The company’s 2014 results certainly haven’t been setting the world on fire. Most recently, June-quarter sales and earnings declined 14% and 31%, respectively, from the prior-year period. The weakness caused RGR stock to drop about 10% in price, though we think the retreat may present a buying opportunity for intrepid investors. The lackluster performance doesn’t appear to be an indication of poor execution, so much as a reflection of the dynamics of the gun market, which created an extremely difficult comparison with the prior year’s unusually strong results. Some customers likely accelerated their purchases last year in response to anti-gun political sentiment, and related concerns among gun owners about increasing regulatory restrictions. This helped drive a 40% surge in Sturm, Ruger’s 2013 sales, while annual earnings jumped 55%.

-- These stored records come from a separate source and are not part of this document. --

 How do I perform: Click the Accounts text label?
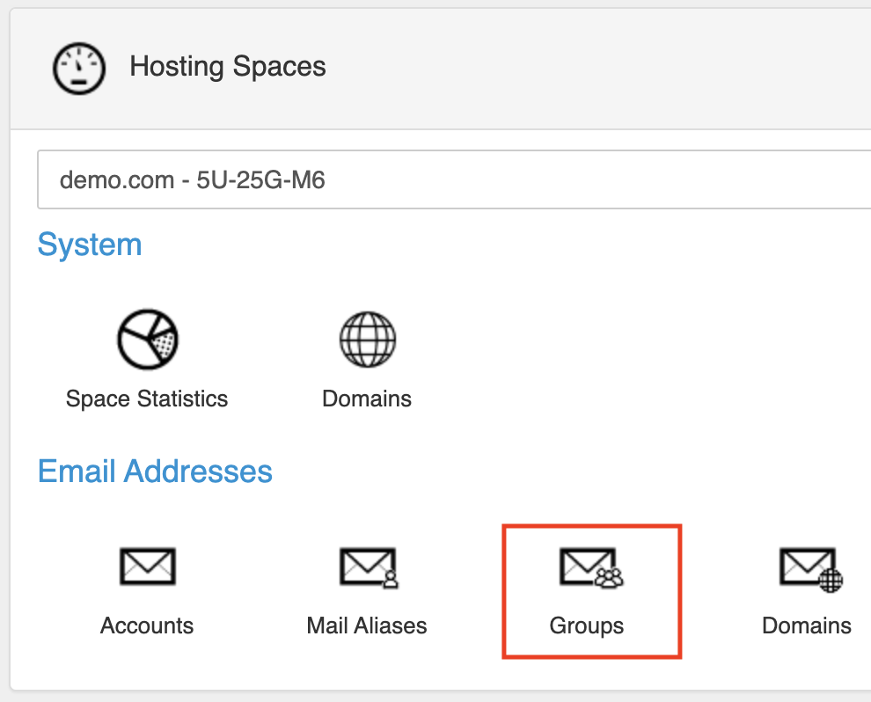(147, 626)
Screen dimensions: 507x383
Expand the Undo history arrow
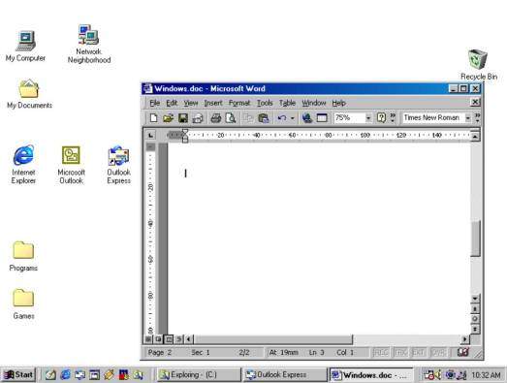pos(293,118)
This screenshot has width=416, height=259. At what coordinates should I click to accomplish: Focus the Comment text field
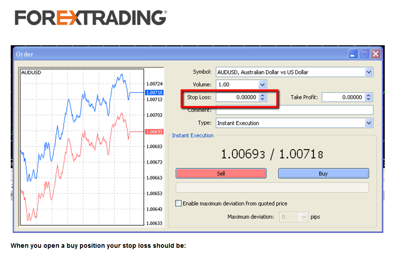(294, 110)

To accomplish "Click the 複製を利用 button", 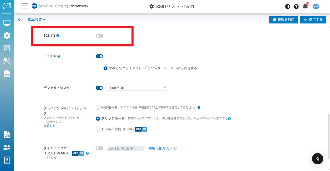I will click(x=284, y=20).
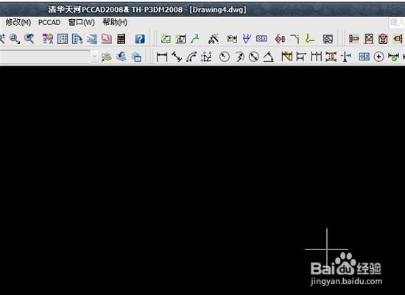Pick the angular dimension tool

pos(269,57)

Though unwelcome, 2014’s step back on the top and bottom lines (likely about 9% and 21%, respectively, for the full year) figures to be a temporary detour. Quarterly revenues probably won’t deteriorate much further from June-period levels, and market conditions ought to stabilize in time for a modest revenue and earnings rebound in 2015. Too, research & development should support the creation of new products, which has been a significant revenue driver, particularly during 2012 and 2013.

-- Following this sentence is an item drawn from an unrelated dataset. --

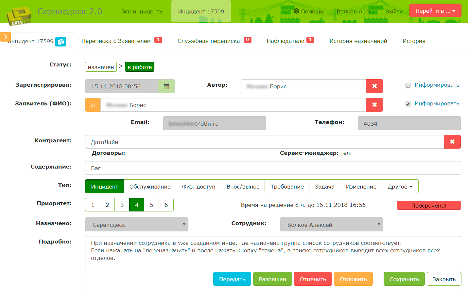Set priority level to 6
This screenshot has width=468, height=290.
(166, 204)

Meanwhile, taking a look at the balance sheet, we see that Sturm, Ruger seems to take a different approach to capital than most of the other companies that generate consistently high returns on equity. Most of the names on our list make use of financial leverage to boost shareholder returns, while Sturm, Ruger carries no debt on its books. Too, the gun maker hasn’t been very active buying back stock, which is another tool popular with those seeking to keep too much equity from building up on to the balance sheet. (RGR’s board recently moved to increase the repurchase authorization to $100 million, though, as of the June quarter, no shares had been repurchased in more than two years.)
The company, though, does return a healthy chuck of its income each year to shareholders through a dividend. Still, even in this regard, Sturm, Ruger takes a different approach than most. Specifically, it isn’t averse to lowering its dividend. Rather, distributions to shareholders rise and fall with the ebb and flow of earnings, as the gun manufacturer aims to payout about 40% of its net income each year. This year’s payout, in fact, will likely decline about 15%. Even so, based on the most recent quarterly dividend of $0.45 a share, the stock provides a generous yield of about 3.5%, compared to the recent Value Line median of 2.0%.
Overall, Sturm, Ruger shares have a number of appealing attributes, but probably aren’t for all tastes. The likely fluctuations in the dividend make them ill-suited for those requiring more predictable levels of income. Conservative investors, too, should note the stock has shown a propensity for wide price swings. This year, for instance, it has tumbled roughly 40% in price since hitting an all-time high in January. Still, more aggressive investors may well view the sell-off as an opportune time to establish a position in a company that has a strong track record for generating healthy returns on equity.